Hacia el lado derecho se observaba un sillón grande y otros dos de un cuerpo que rodeaban una mesa pequeña que parecía tener diarios y revistas sobre ella.
Sobre uno de los sillones brillaron los ojos de un gato.
La lluvia y los truenos se sucedían sin cesar.
Por la abertura de la primera puerta se podían ver dos cuerpos sobre la cama.
Sin duda eran los padres. La próxima puerta dejaba ver el cuerpo boca debajo de Fabián, con la cara mirando hacia la derecha, el torso desnudo y ambos brazos a los costados.
El ingreso al cuarto no presentó dificultades y entonces, parado al lado, fue necesario contar los segundos que transcurrían entre el relámpago y el trueno.
Uno .. dos .. tres. Uno .. dos .. tres. Uno .. dos .. y el disparo del arma rápidamente apoyada en la cien derecha se confundió con el trueno.
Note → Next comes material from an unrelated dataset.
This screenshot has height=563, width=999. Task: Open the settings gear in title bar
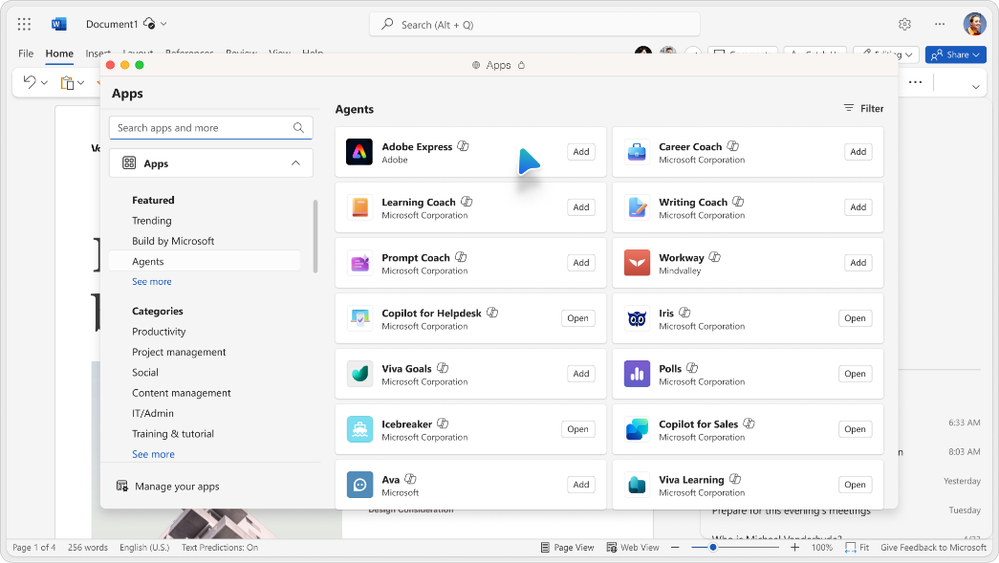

El brazo de Fabián colgaba al costado de la cama y el arma descansaba en el piso. Eran las 3 y 37 de la madrugada.
Los ojos del gato observaban todos los movimientos.
A las 4 y 01 el reloj ubicado sobre la puerta de ingreso de la empresa era marcado por la llave del sereno.
Unos minutos después la tormenta comenzaba a disminuir de intensidad.
Aunque las investigaciones dieron como resultado que Fabián se había suicidado, en las noches de tormenta rememoro los hechos y estoy convencido que hice lo correcto.